In the second set of experiments, a CFTR gene mutation detection system was developed and analyzed in detail. 17 clinical samples were used with known CFTR mutation status determined by an in vitro diagnostic assay (Elucigene CF29v2, Elucigene Diagnostics, Manchester, UK) and Sanger sequencing. Representative electropherograms of the clinical samples are shown in Additional file 3 Figure S2 and Additional file 4 Figure S3 (all HP-containing exons of the CFTR gene and a 2184insA mutation in heterozygous form, respectively, as tested by Sanger sequencing). Primer design for CFTR mutation analysis was similar to the plasmid system’s described above, except for the “HP in the middle” type amplicons, which were left out of this experiment (primers listed in Additional file 5: Table S2). Exons e3, e14, e15, and e24 have multiple HP sections, most of which could only be covered within the same amplicons; therefore altogether 33 HP-containing amplicons were tested per patient. When designing the primers, all known single-nucleotide polymorphisms (SNPs) were taken into consideration to maximize annealing efficiency and minimize allele drop-out, which was shown to be an issue in a previous test system [29]. We also designed primers for CFTR exons that do not contain homopolymer stretches (Additional file 6: Table S3) to be able to analyze the complete gene. The most crucial section of the gene (within exon 14) was further tested using 11 human DNA samples; including four wild type and seven 2184insA heterozygotes. As with the plasmid system, we used three additional primer pairs to generate amplicons for NGS sequencing with “proximal,” “mid,” and “distal” HP locations. “Proximal” primers were located at a distance of 5 and 11 base pairs from the poly-A tract. In all samples, PicoMaxx enzyme mix was used for the amplification processes.

All human participants gave informed consent for diagnostic genetic analysis. In this study DNA samples were then applied anonymously and procedures were in accordance with the current revision of the Helsinki Declaration. The laboratory is approved by the National Public Health and Medical Officer Service (approval number: 094025024).

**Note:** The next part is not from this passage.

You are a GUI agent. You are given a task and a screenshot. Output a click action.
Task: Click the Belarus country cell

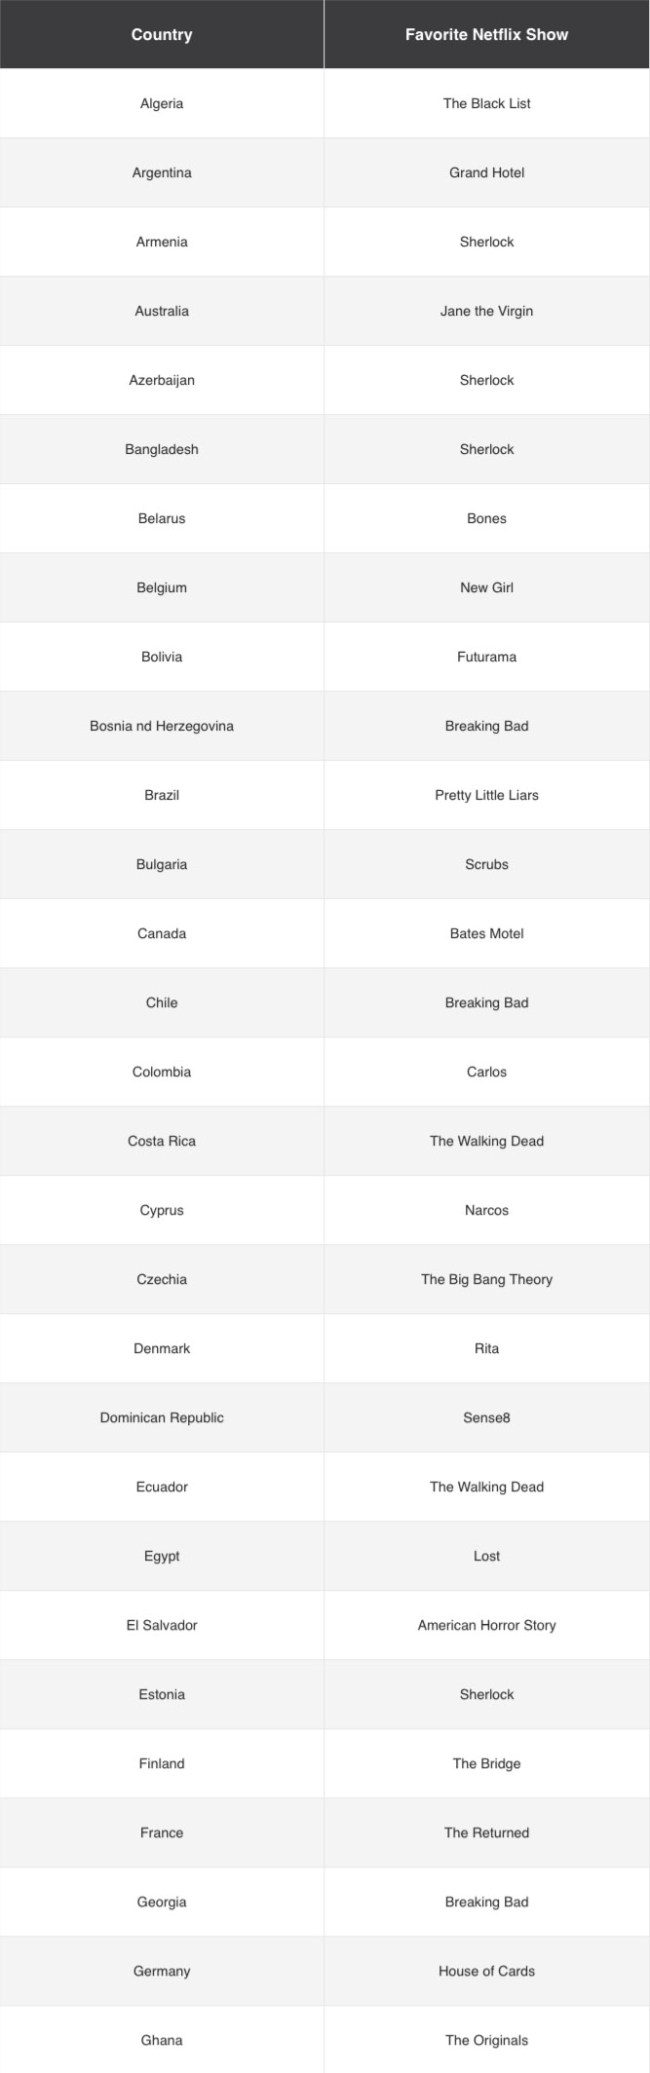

Sequencing data of individual reads were evaluated using Amplicon Variant Analyzer software. We differentiated between “proximal”, “mid” and “distal” type of reads referring to HP to sequencing primer distance. Statistics were done using GraphPad Prism v5.03. Numbering of the CFTR exons is based on current recommendations (Ensembl ENSG00000001626). In mutation nomenclature both Human Genome Variation Society (HGVS) and legacy names are used, as suggested [33]. Genotyping accuracy was defined by the percent of correct reads in samples with known genotypes. Acceptable genotyping accuracy was defined to have at least 75% accurate reads of all reads.

Results

Quality control of the template preparation

The site-directed mutagenesis experiments were controlled using Sanger sequencing that were performed in duplicates in case of all mutations. No discrepancy was found in any of the introduced mutations (Additional file 1: Figure S1).

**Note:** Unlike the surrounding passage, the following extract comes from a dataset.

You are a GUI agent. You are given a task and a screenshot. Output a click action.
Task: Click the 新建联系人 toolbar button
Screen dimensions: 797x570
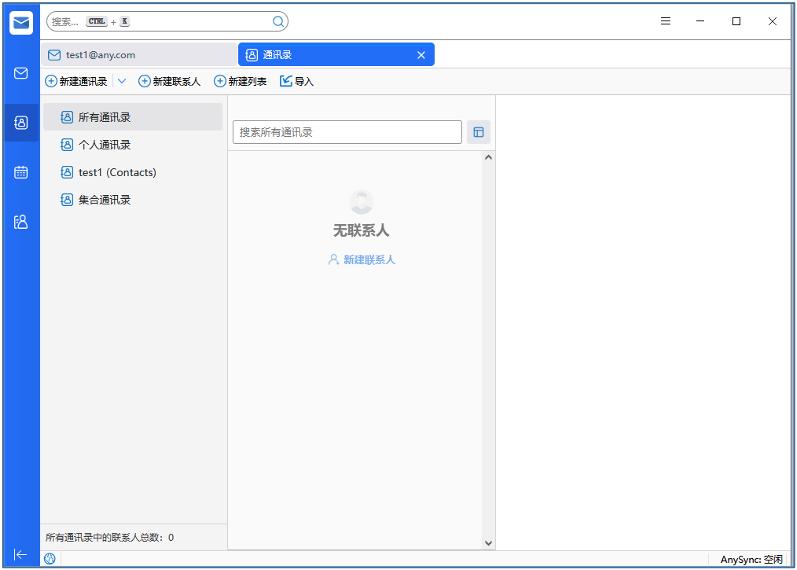(169, 81)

Sequencing homopolymer containing plasmids

When sequencing homopolymer-containing plasmids, mean coverage was 479 ± 145 and an evident negative correlation was observed between homopolymer length and read accuracy (Fig. 2). The average correct genotyping rate of all four nucleotides combined was 95.8, 87.4 and 72.1% in 4-mers, 5-mers, and 6-mers, respectively (with a 79.6–99.3% range in 4-mers, 36.9–98.4% in 5-mers and 14.5–93.8% in 6-mers). While the pyrosequencing-based NGS system was able to detect poly-A 6-mers reliably (with a mean of 76.4%), detection rates fell under 75% for poly-C, poly-G and poly-T 6-mers (means: 71.5, 68.3 and 63.4%, respectively). In general, longer HPs had lower genotyping accuracy, although, the most accurate reads still reached 98.4% for 5-mers and 93.8% for 6-mers, indicating that careful optimization in a given sequence context might help to skip the poor performing primers and find the most functioning ones for the analysis. After testing, primer localization failed to show any association with genotyping accuracy (Fig. 3).
Fig. 2
Fig. 2

Detection of homopolymers in a plasmid-based system. Read accuracy is expressed as percentage of correct reads. (Kruskal-Wallis test followed by Dunn’s Multiple Comparison Test, * P < 0.05 and ** P < 0.01)

Fig. 3
Fig. 3

Sequencing primer distance has no effect on homopolymer genotyping. Read accuracy is expressed as average percentage of correct reads. Proximal, equal and distal localization of the homopolymer from the sequencing primer yielded no significant variance in read accuracy. (Kruskal-Wallis test followed by Dunn’s Multiple Comparison Test)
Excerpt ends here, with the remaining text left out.